見出し画像

パリオリンピック 個人総合決勝 張博恒の演技

パリオリンピック個人総合で銀メダルを獲得した中国のエース・張博恒選手の6種目の演技を紹介します。

張が最後に世界チャンピオンとなったのは、旧ルール下であった2021年北九州で行われた世界選手権でした。
東京オリンピックで橋本大輝選手が個人総合チャンピオンとなった3カ月後、のちにライバルと呼ばれる2人が初めて同じ大会でぶつかります。
そこで五輪チャンピオンを下して新しく個人総合王者に輝きました。

2022年、パリルール下で初めての世界選手権で2人はまたぶつかります。
前年の五輪AAチャンピオンと世界選手権チャンピオンの対決は橋本選手が勝ち取ります。
翌2023年、2人はユニバーシアードの個人総合決勝でぶつかりますが、橋本選手が演技中に負傷し途中棄権。ここでは張が優勝。
同年世界選手権は、同時期にアジア大会があり、張はアジア大会に出場。橋本選手は張がいない個人総合で優勝。一方張もアジア大会で優勝しています。

そして2024年パリ五輪。張と橋本選手の金メダル争いになると誰もが予想していました。
予選では橋本選手が精彩を欠き予選3位、張は6種目合計87点台に乗せて予選をトップ通過。予選2位には初代表の岡慎之助選手がいました。

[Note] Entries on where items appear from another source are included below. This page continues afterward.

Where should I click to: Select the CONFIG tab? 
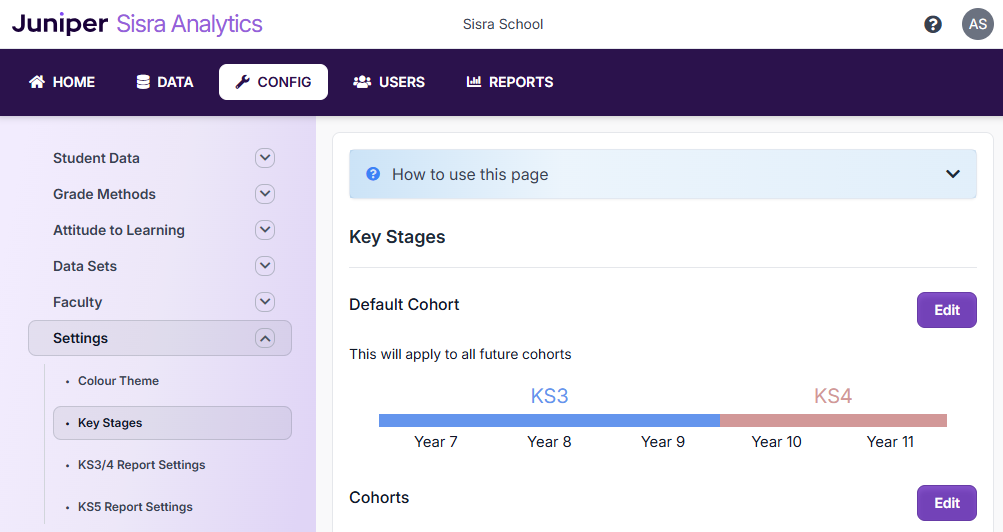click(273, 82)
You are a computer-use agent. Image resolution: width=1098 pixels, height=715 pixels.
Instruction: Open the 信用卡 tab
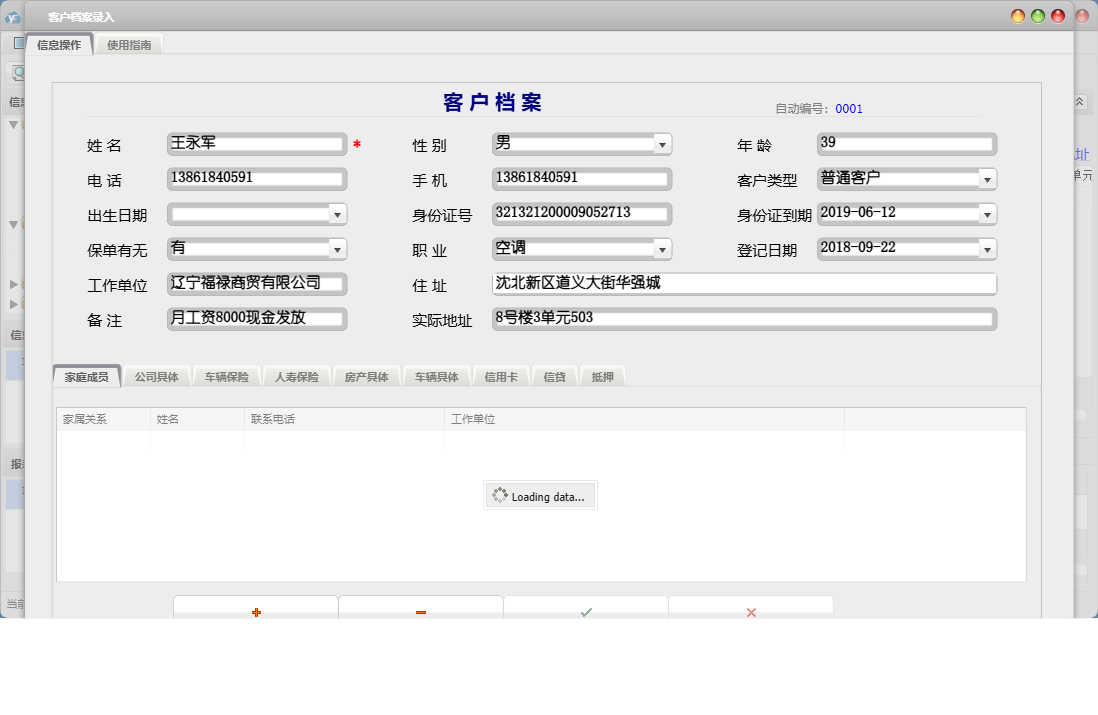[500, 377]
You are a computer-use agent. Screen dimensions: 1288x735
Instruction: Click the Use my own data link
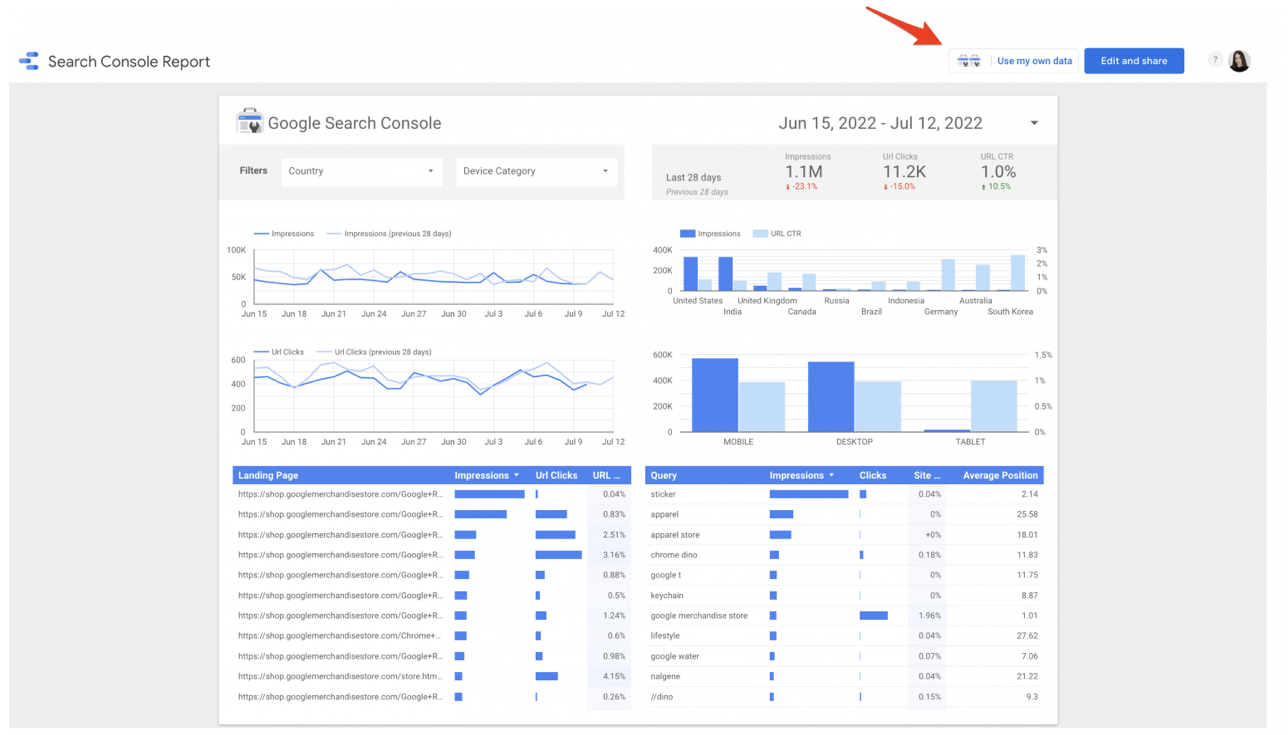tap(1034, 61)
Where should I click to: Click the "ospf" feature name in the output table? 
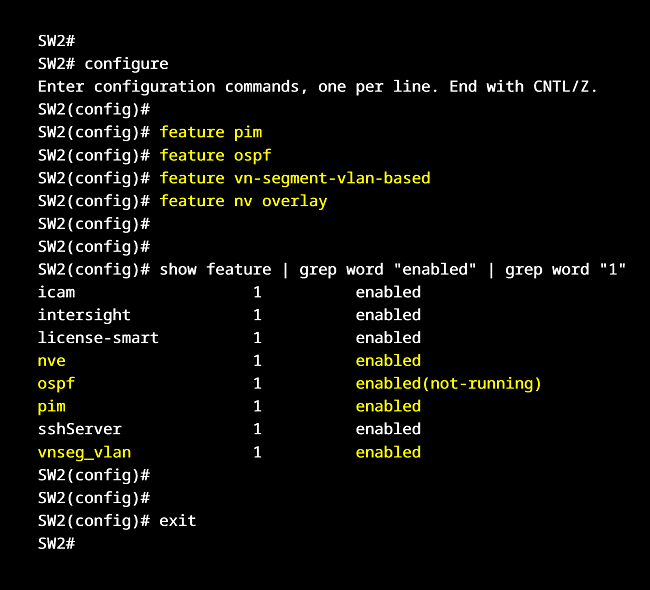56,384
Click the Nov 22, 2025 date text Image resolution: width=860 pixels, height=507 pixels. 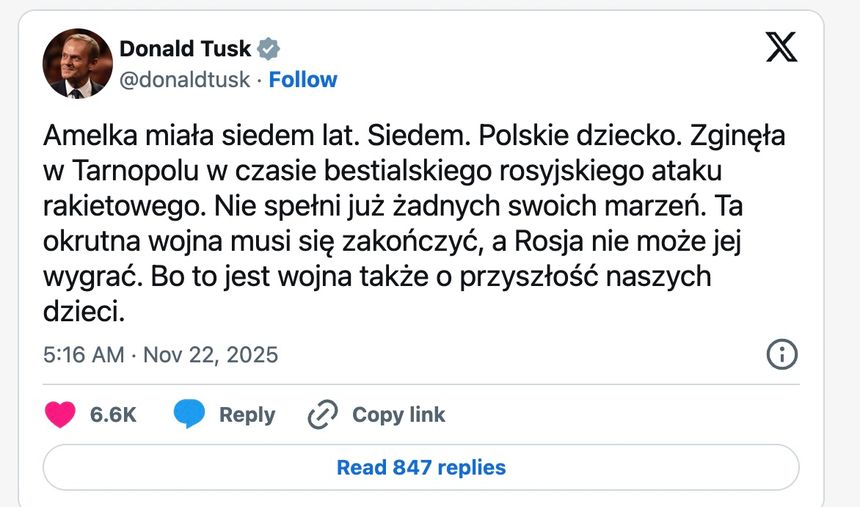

既に予選で6種目、団体決勝で6種目を演技している張と、団体決勝では出場種目を分散していた日本勢とでは、疲労の面で日本勢に些か分があったのかもしれません。


▼ゆか

冒頭は前方2回ひねり(D)屈身ダブル(E)の組み合わせ。【D難度】+【D難度以上の2回宙返り】の組み合わせで0.2のボーナスを確保。
宙返りの高さは出ていませんが、前方2回ひねり(D)のひねり不足はありません。屈身ダブル(E)は高さ不足から着地の直前に膝が曲がってしまっています。
世界的にもこの組み合わせを実践投入している選手は張のみ。しかも個人総合でこれをやってのけるのが張が超人たる所以のひとつ。

次のシリーズで、後方3回半ひねり(E)抱え込み前宙ハーフ(A)。しかし、後方3回半ひねり(E)の着地で踏切のタイミングが合わず、前宙ハーフ(A)で低い宙返りになり、着地の際に上半身が極端に低くなり頭と両手をゆかについてしまうミス。
続く前方2回半ひねり(E)でもひねり切りは良いですが着地が大きく1歩動き、疲労を感じざるを得ません。

進行方向を変えてサイドラインで後方2回ひねり(C)。ここは高さも開きも見えて着地姿勢も良い実施。
再び対角線で後方2回半ひねり(D)伸身前宙(B)の組み合わせ。【D難度】+【ひねりのないB難度の宙返り】なので0.1の加点が得られます。
着地は小さく1歩。比較的難度の低い技は確実に正確に実施しています。

ノンアクロ技はロシアンを3周(1080°)回るフェドルチェンコ(C)開脚座から十字倒立(C)。この辺りは橋本選手のゆかと同じ構成ですね。ライバル同士通ずるものがあるのでしょうか。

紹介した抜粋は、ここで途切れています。